Now, let's run inait's `explain` feature to identify the main drivers behind the predictions. Each forecasting horizon can have its own set of key drivers. By default, the feature shows results for the first forecasting horizon (`forecasted_step=0`), but you can easily change this.

In this example, we focus on the prediction for 19:00, a classic peak in the energy market that is notoriously difficult to forecast accurately.

The bars in the plot are ordered by their importance. Each bar is labeled with a variable name (e.g., price, consumption, or residual load) and a time reference in the format `t-1`, `t-2`, …, `t-observation_length` The time reference indicates which historical time step of that variable is influential. For example, if `DE_Spot_EPEX_1H_A(t-1)` appears in the top 10, it means that the most recent observation of the (spot) price variable is one of the most important predictors.
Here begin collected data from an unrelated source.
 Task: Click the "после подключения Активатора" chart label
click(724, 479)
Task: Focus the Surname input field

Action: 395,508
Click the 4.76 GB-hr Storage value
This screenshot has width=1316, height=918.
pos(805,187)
The last bar in the plot shows the summed importance of all remaining drivers. In this example, we have three core drivers, each considered over an `observation_length` of 24 hours, giving us a total of 72 features. Even though the plot highlights only the top 10, the total information contained in the remaining 62 features is still far from negligible.

In [None]:
explain(
    session_id=session_ids["Price + other drivers model"],
    historical_data=data.iloc[
        :-24, :
    ],  # we keep the last 24 observations as ground truth
    target_column=target_columns[0],
    max_drivers_displayed=10,  # you can increase this number to see more drivers
    forecasted_step=18,  # 19:00 (the 19th hour, index 18 since 0-indexed) is a classic peak time in the energy market
)

### Comments on results

We have run two models: one without features and one with features. The model with features demonstrates higher accuracy. The explanation plot shows that consumption and residual load—the two external drivers—are important contributors to the prediction. These variables complement the price input, which remains a key driver on its own. While domain knowledge is valuable for the initial selection of candidate features, the `explain` feature then reveals exactly which variables the model finds most important. This combination of expert intuition and data-driven explanation helps enhance both model performance and interpretability.